| PL/R User's Guide - R Procedural Language | ||||
|---|---|---|---|---|
| Prev | Fast Backward | Fast Forward | Next | |
Starting with version 8.4, PostgreSQL supports WINDOW functions which provide the ability to perform calculations across sets of rows that are related to the current query row. This is comparable to the type of calculation that can be done with an aggregate function. But unlike regular aggregate functions, use of a window function does not cause rows to become grouped into a single output row; the rows retain their separate identities. Behind the scenes, the window function is able to access more than just the current row of the query result. See the PostgreSQL documentation for more general information related to the use of this capability.
PL/R functions may be defined as WINDOW. For example:
CREATE OR REPLACE
FUNCTION r_regr_slope(float8, float8)
RETURNS float8 AS
$BODY$
  slope <- NA
  y <- farg1
  x <- farg2 
  if (fnumrows==9) try (slope <- lm(y ~ x)$coefficients[2])
  return(slope)
$BODY$
LANGUAGE plr WINDOW;
     
A number of variables are automatically provided by PL/R to the R interpreter:
farg1 and farg2 are R vectors containing the current row's data plus that of the related rows.
The number of rows in the current WINDOW frame.
Provides the 1-based row offset of the current row in the current PARTITION.

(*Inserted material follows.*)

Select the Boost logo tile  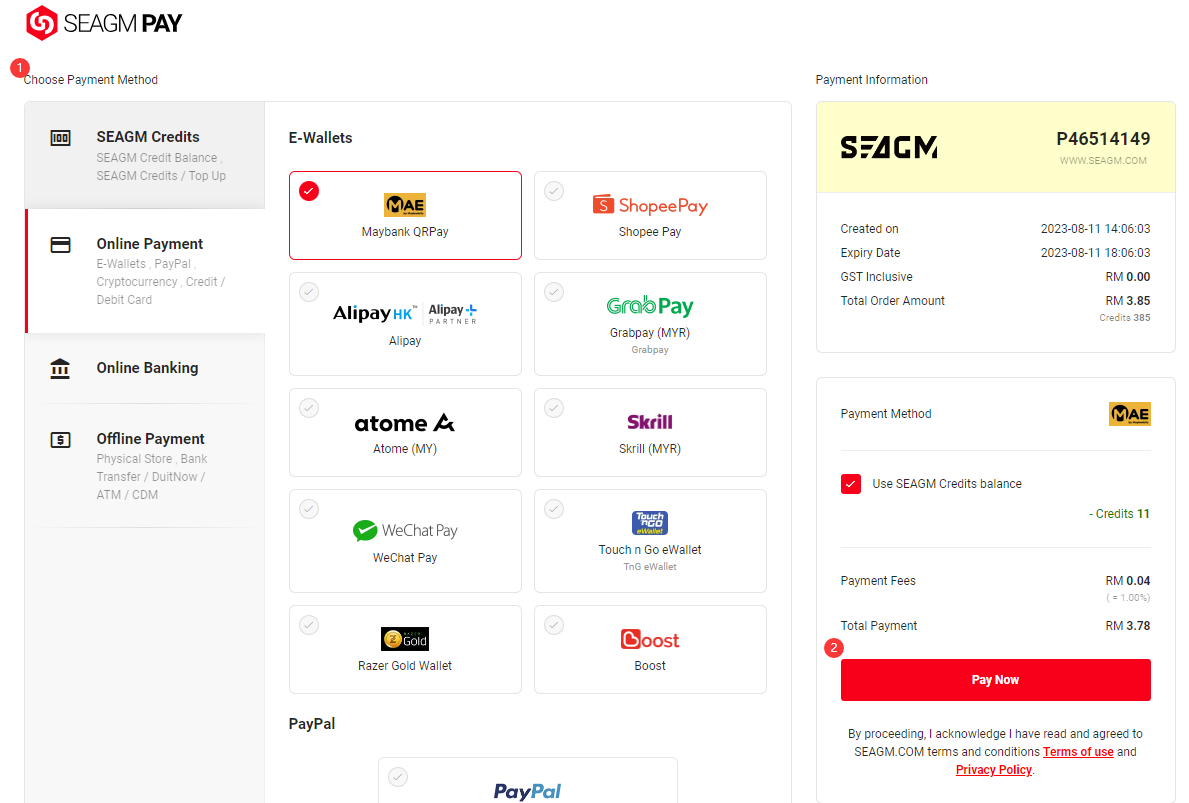point(650,639)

A more complete example follows:
-- create test table
CREATE TABLE test_data (
  fyear integer,
  firm float8,
  eps float8
);
-- insert randomly pertubated data for test
INSERT INTO test_data
SELECT (b.f + 1) % 10 + 2000 AS fyear,
	floor((b.f+1)/10) + 50 AS firm,
       f::float8/100 + random()/10 AS eps
FROM generate_series(-500,499,1) b(f);
CREATE OR REPLACE
FUNCTION r_regr_slope(float8, float8)
RETURNS float8 AS
$BODY$
  slope <- NA
  y <- farg1
  x <- farg2 
  if (fnumrows==9) try (slope <- lm(y ~ x)$coefficients[2])
  return(slope)
$BODY$
LANGUAGE plr WINDOW;
SELECT *, r_regr_slope(eps, lag_eps) OVER w AS slope_R
FROM (SELECT firm, fyear, eps,
  lag(eps) OVER (ORDER BY firm, fyear) AS lag_eps
FROM test_data) AS a
WHERE eps IS NOT NULL
WINDOW w AS (ORDER BY firm, fyear ROWS 8 PRECEDING);
     
In this example, the variables farg1 and farg2 contain the current row value for eps and lag_eps, as well as the preceding 8 rows which are also in the same WINDOW frame within the same PARTITION. In this case since no PARTITION is explicitly defined, the PARTITION is the entire set of rows returned from the inner sub-select.

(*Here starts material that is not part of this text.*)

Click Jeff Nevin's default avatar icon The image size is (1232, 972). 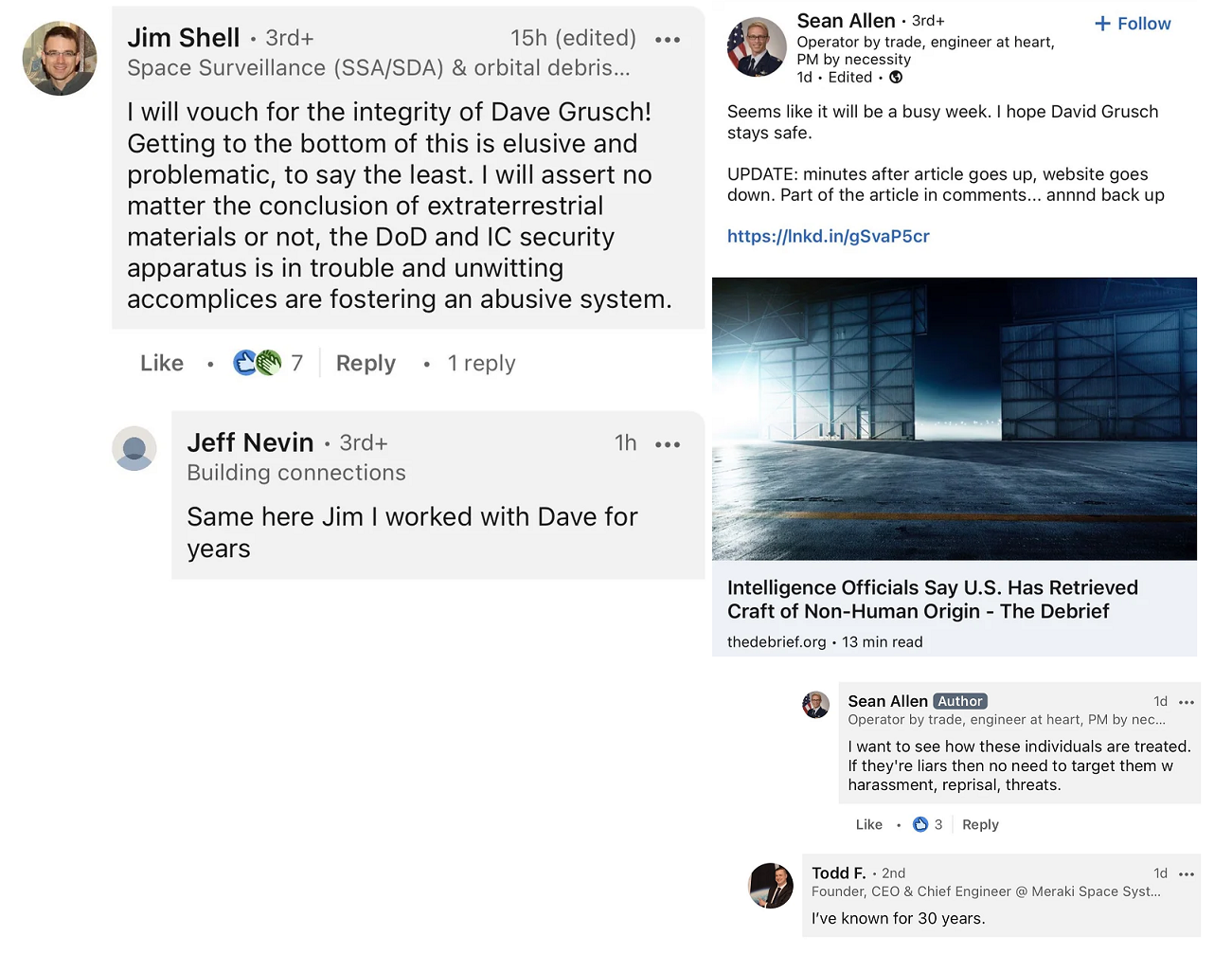(134, 448)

Another interesting example follows. The idea of "Winsorizing" is to return either the original value or, if that value is outside certain bounds, a trimmed value. So for example winsor(eps, 0.1) would return the value at the 10th percentile for values of eps less that that, the value of the 90th percentile for eps greater than that value, and the unmodified value of eps otherwise.

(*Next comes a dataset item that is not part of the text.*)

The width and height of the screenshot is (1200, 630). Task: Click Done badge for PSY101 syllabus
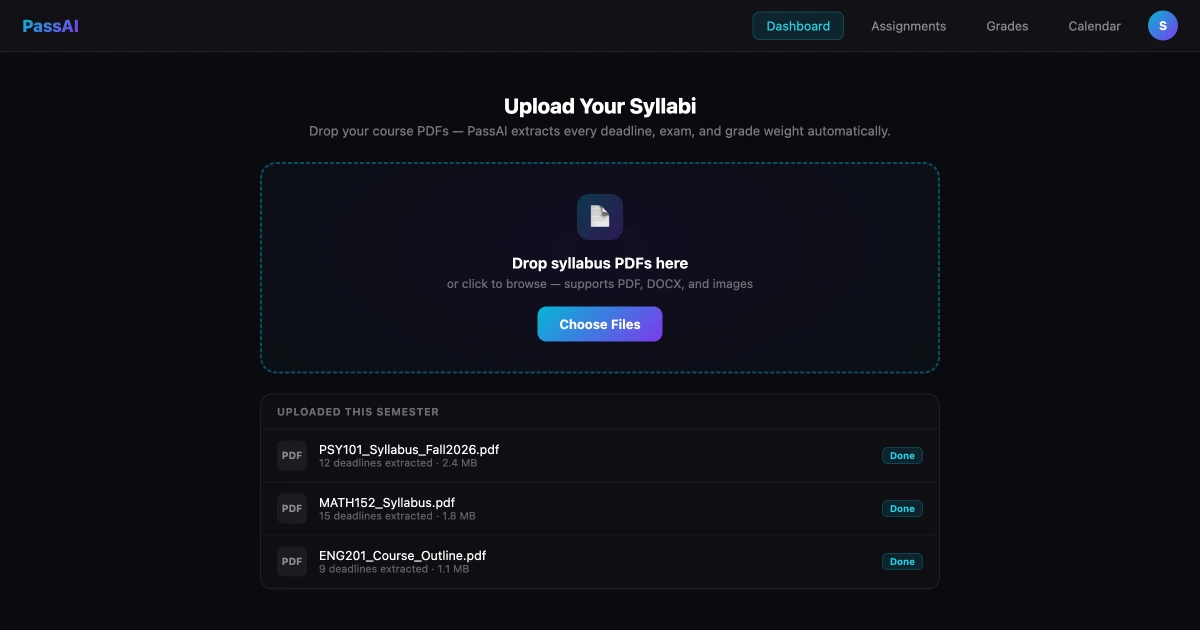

CREATE OR REPLACE FUNCTION winsorize(float8, float8)
RETURNS float8 AS
$BODY$
  library(psych)
  return(winsor(as.vector(farg1), arg2)[prownum])
$BODY$ LANGUAGE plr VOLATILE WINDOW;
SELECT fyear, eps, 
  winsorize(eps, 0.1) OVER (PARTITION BY fyear) AS w_eps
FROM test_data ORDER BY fyear, eps;
     
In this example, use of the variable prownum is illustrated.